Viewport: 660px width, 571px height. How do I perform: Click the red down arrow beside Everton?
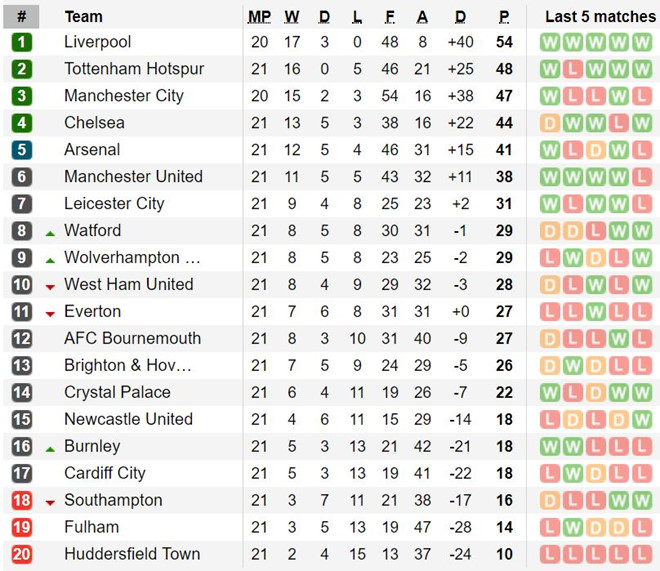tap(50, 313)
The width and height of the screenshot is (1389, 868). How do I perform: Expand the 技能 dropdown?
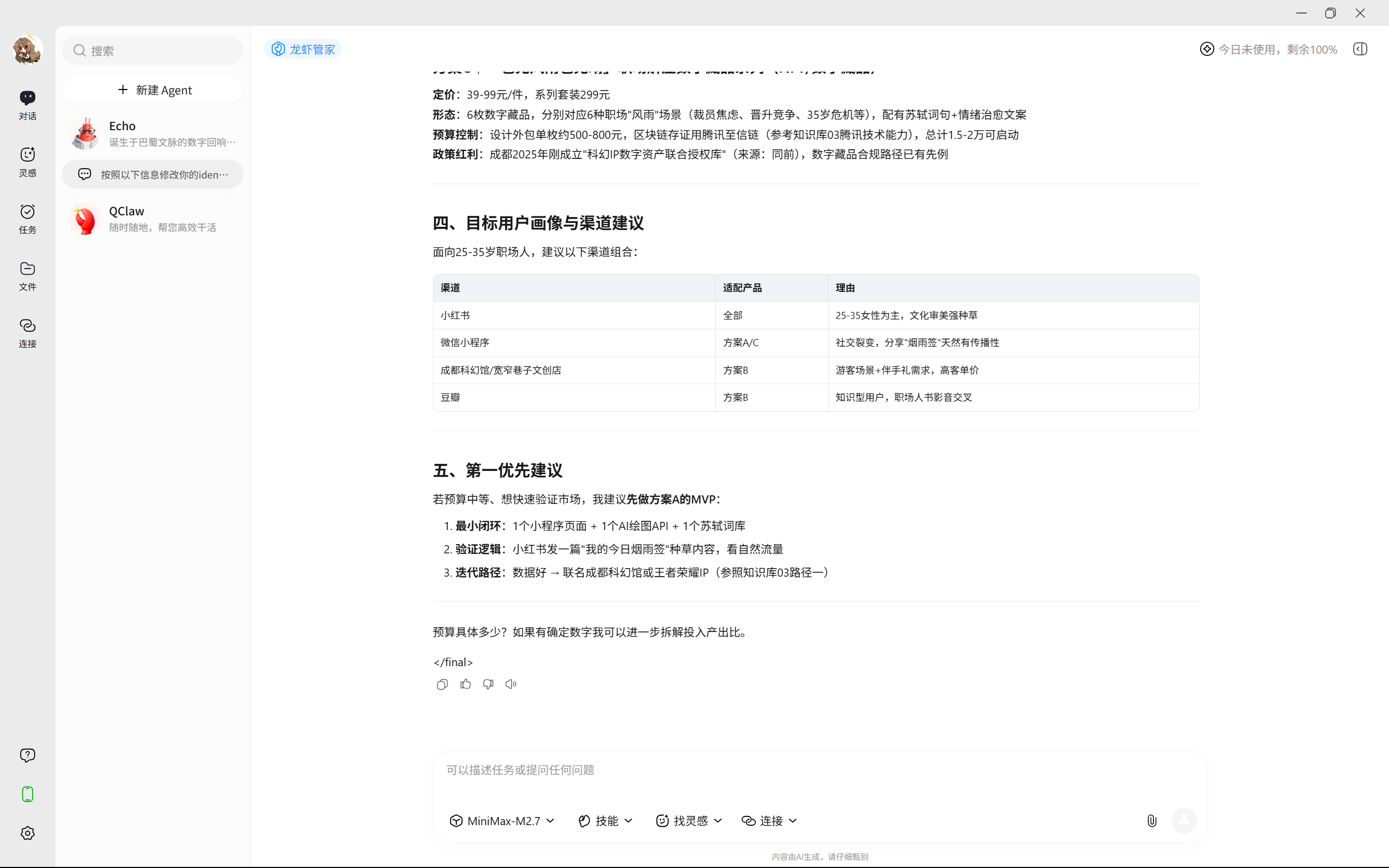[604, 820]
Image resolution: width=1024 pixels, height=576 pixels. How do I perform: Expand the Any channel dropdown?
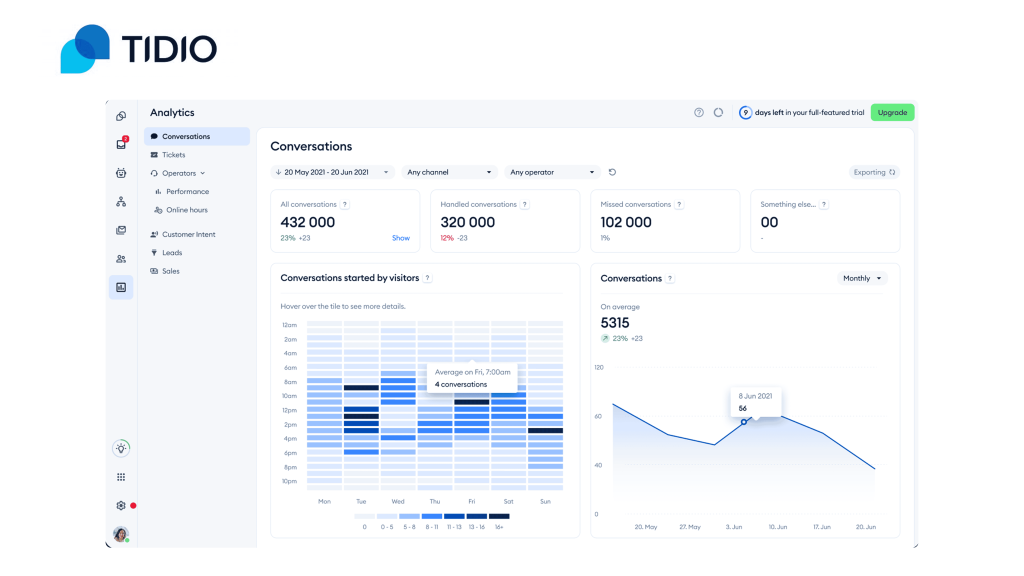coord(449,172)
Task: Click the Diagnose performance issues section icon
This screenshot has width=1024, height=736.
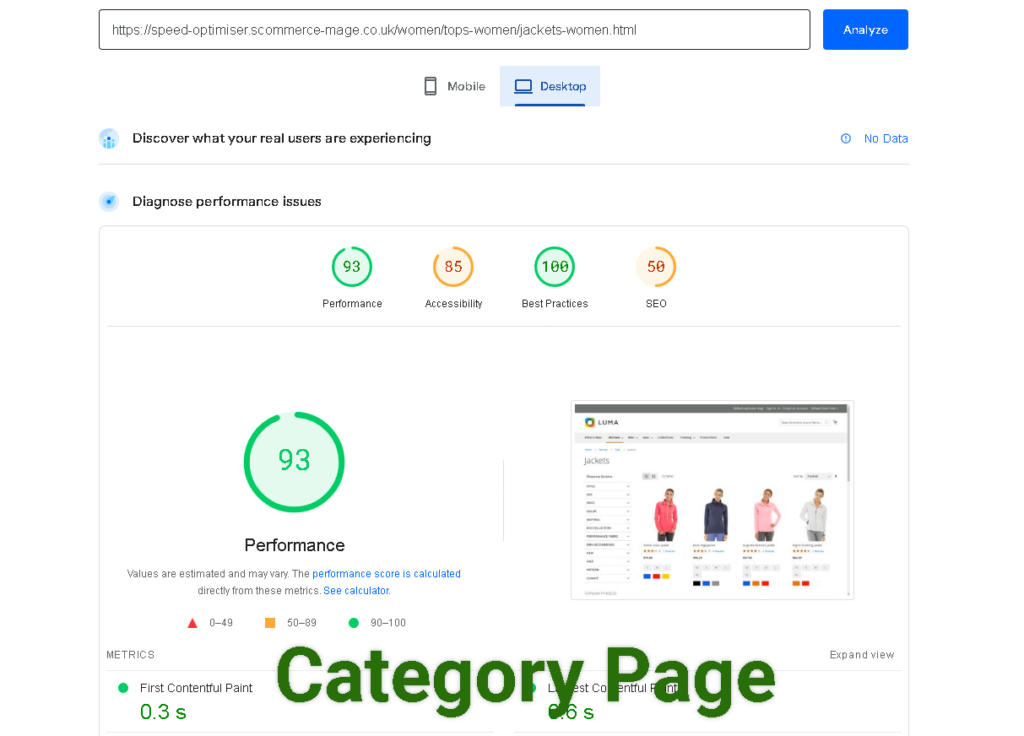Action: tap(108, 201)
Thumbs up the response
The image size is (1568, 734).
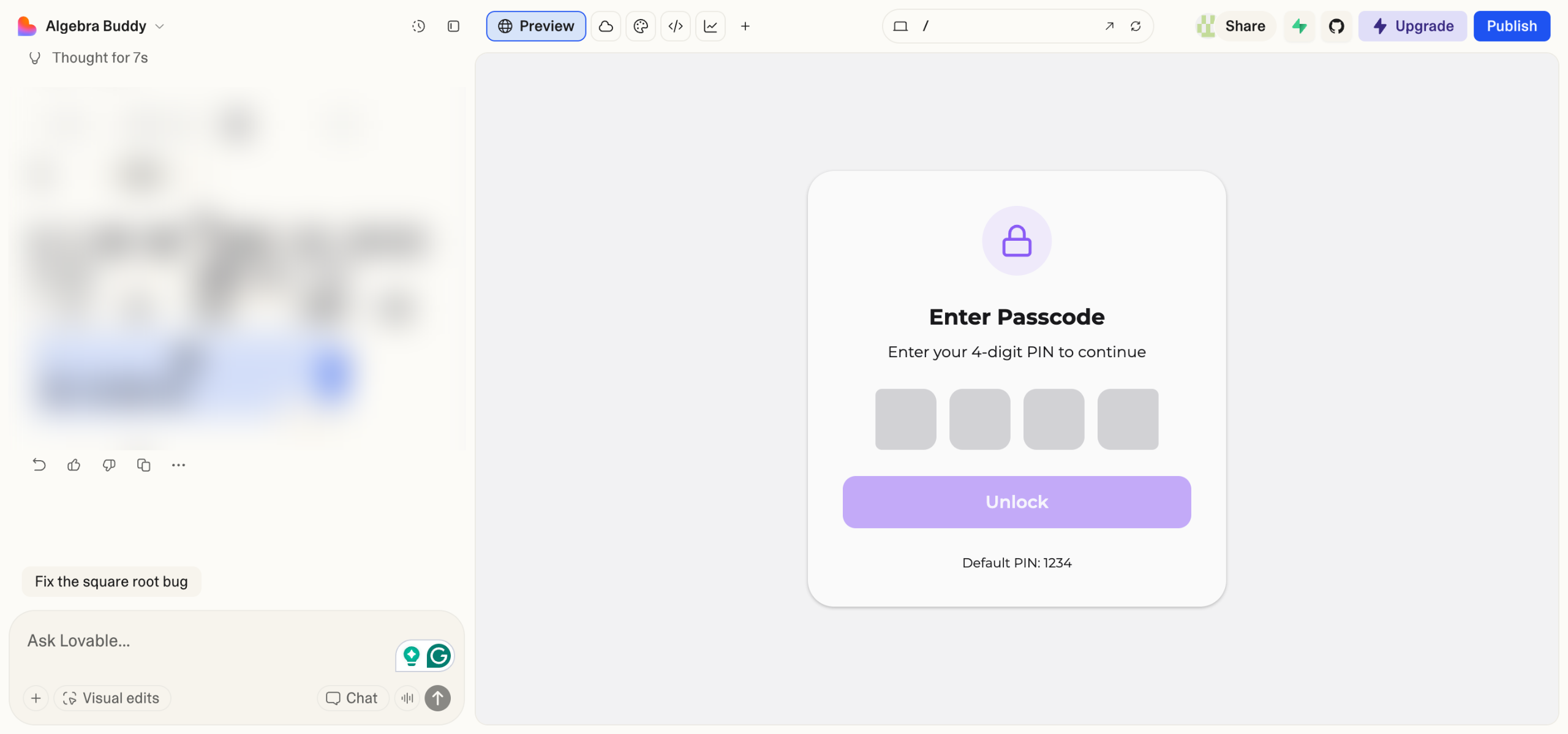point(74,465)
════════════════
**GIVEN REQUEST**. Rescale the part of the items that opens with the line containing "Task: Click the" and runs through the end of the items. Write out only that part, every line included, with each coordinate in the answers multiplied by 0.25 and rounded to a whole number (halves round up), and please leave the pictures out.

**EXERCISE RESPONSE**.
Task: Click the Diagnose performance issues section icon
This screenshot has width=1024, height=736.
Action: tap(27, 50)
Thumbs up the response
The image size is (1568, 734).
point(19,116)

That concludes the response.